◆ Records supplied:
[start]
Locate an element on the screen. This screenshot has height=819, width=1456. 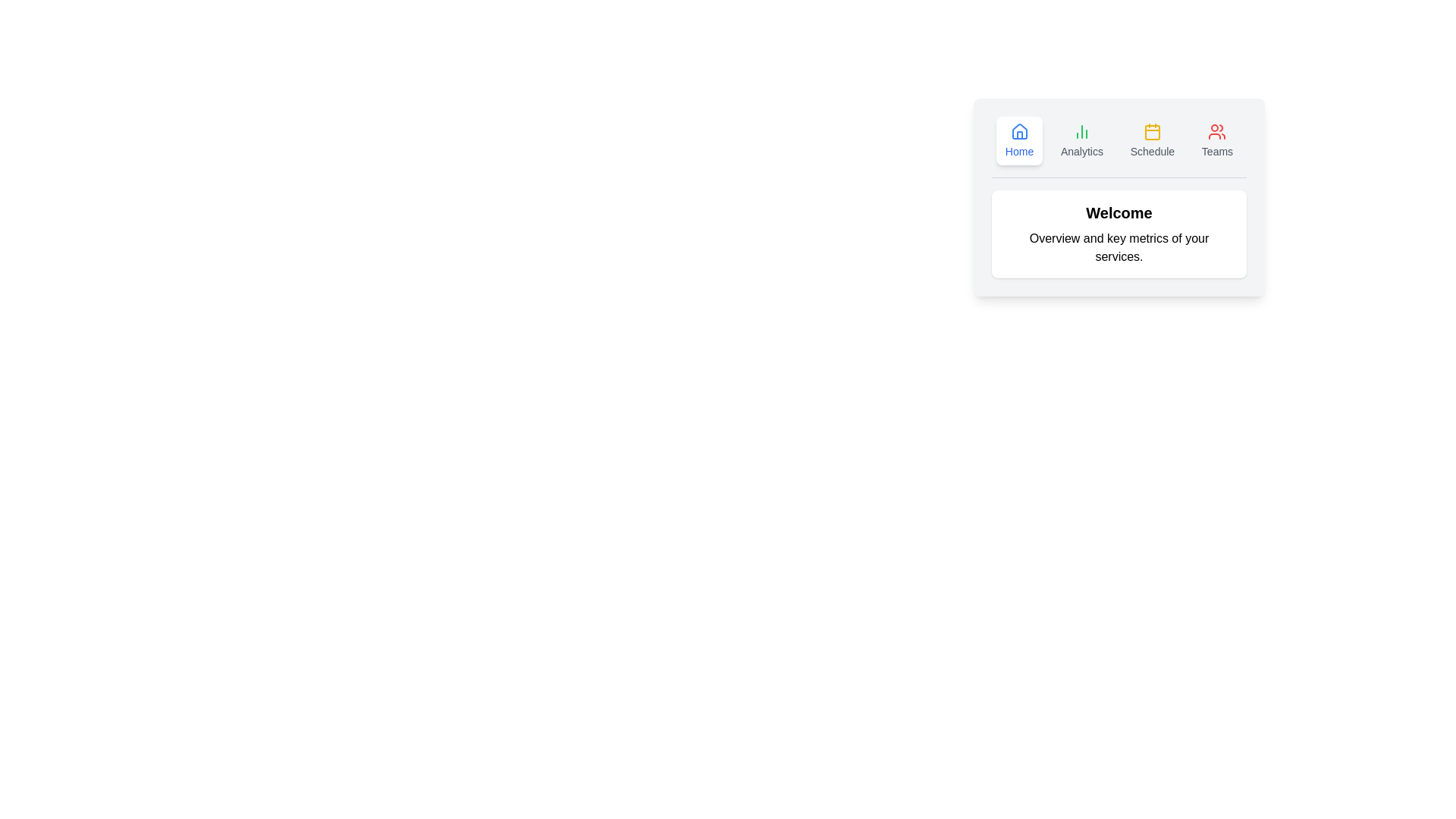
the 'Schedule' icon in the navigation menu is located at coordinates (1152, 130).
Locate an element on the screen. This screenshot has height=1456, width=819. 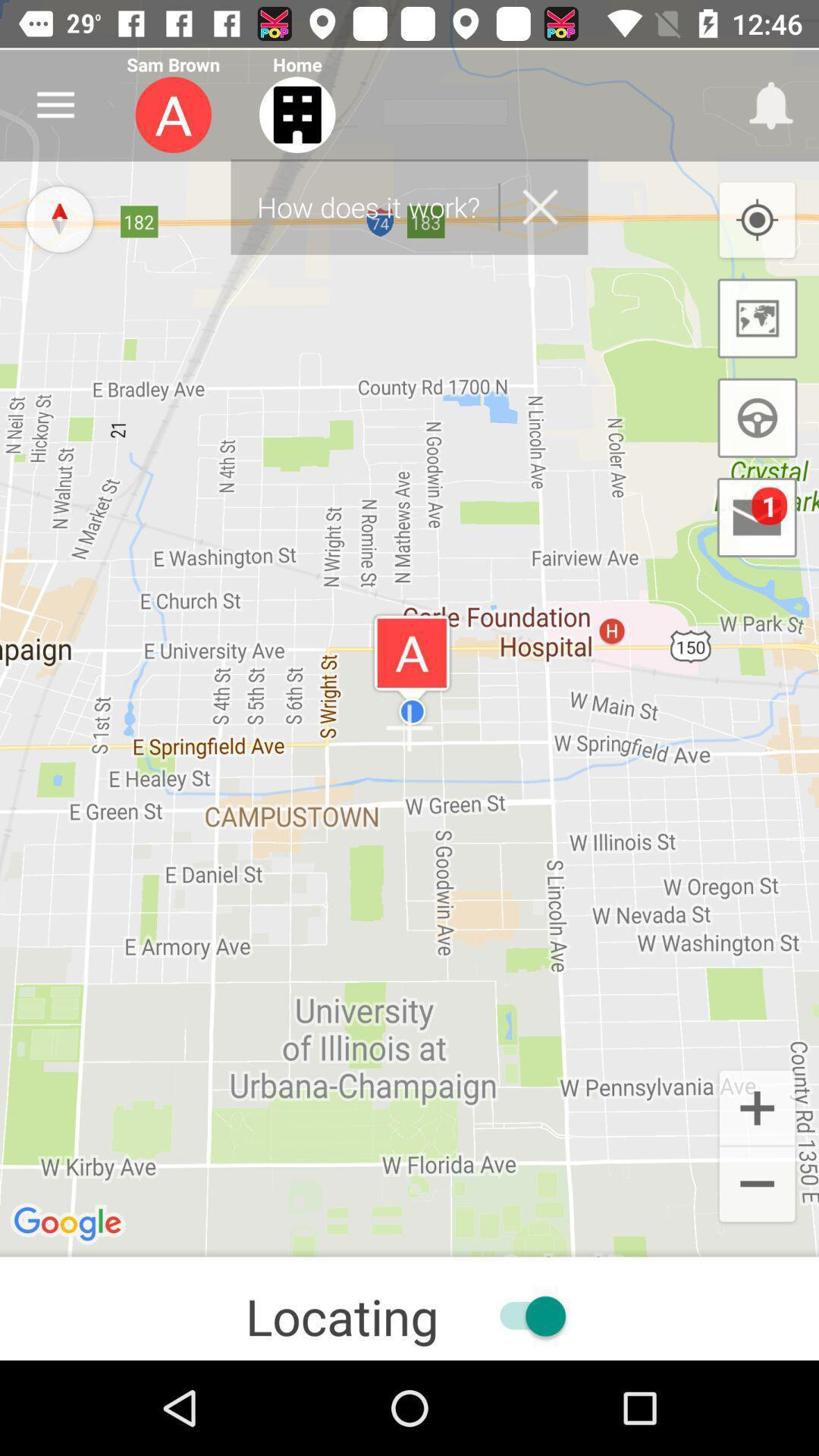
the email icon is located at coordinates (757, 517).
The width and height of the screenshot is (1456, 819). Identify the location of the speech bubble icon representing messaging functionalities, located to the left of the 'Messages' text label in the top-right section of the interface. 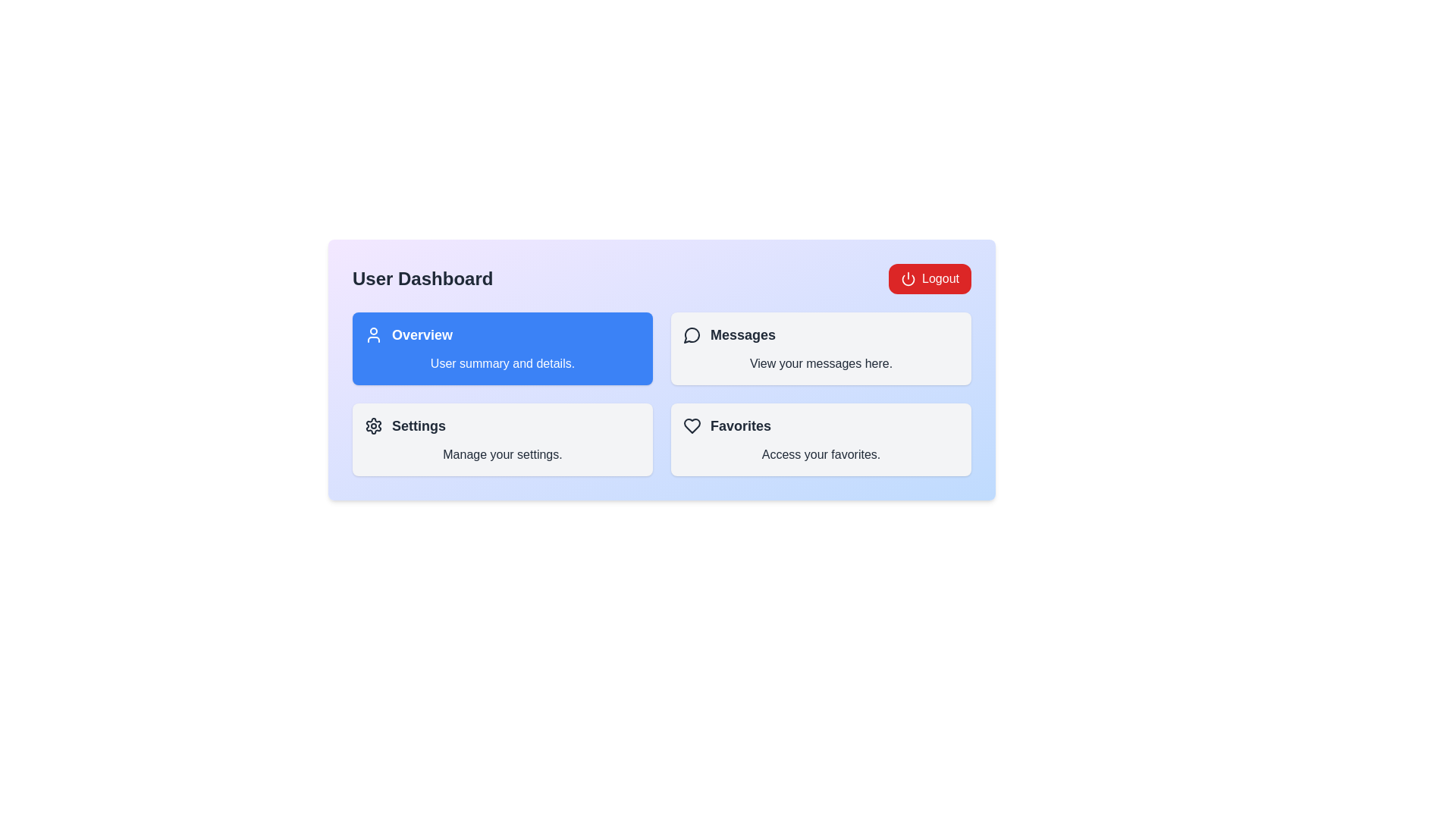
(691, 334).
[end]
[start]
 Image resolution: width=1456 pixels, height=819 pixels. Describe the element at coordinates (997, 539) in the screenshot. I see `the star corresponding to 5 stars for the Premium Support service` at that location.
[end]
◆ Instructions for the task: Pick out every line of the records above that contains the word "coordinates", counting only matches with the same capitalization, and copy each of those lines.

◆ Complete response:
the 'Schedule' icon in the navigation menu is located at coordinates (1152, 130).
the email icon is located at coordinates (757, 517).
 Image resolution: width=1456 pixels, height=819 pixels. Describe the element at coordinates (997, 539) in the screenshot. I see `the star corresponding to 5 stars for the Premium Support service` at that location.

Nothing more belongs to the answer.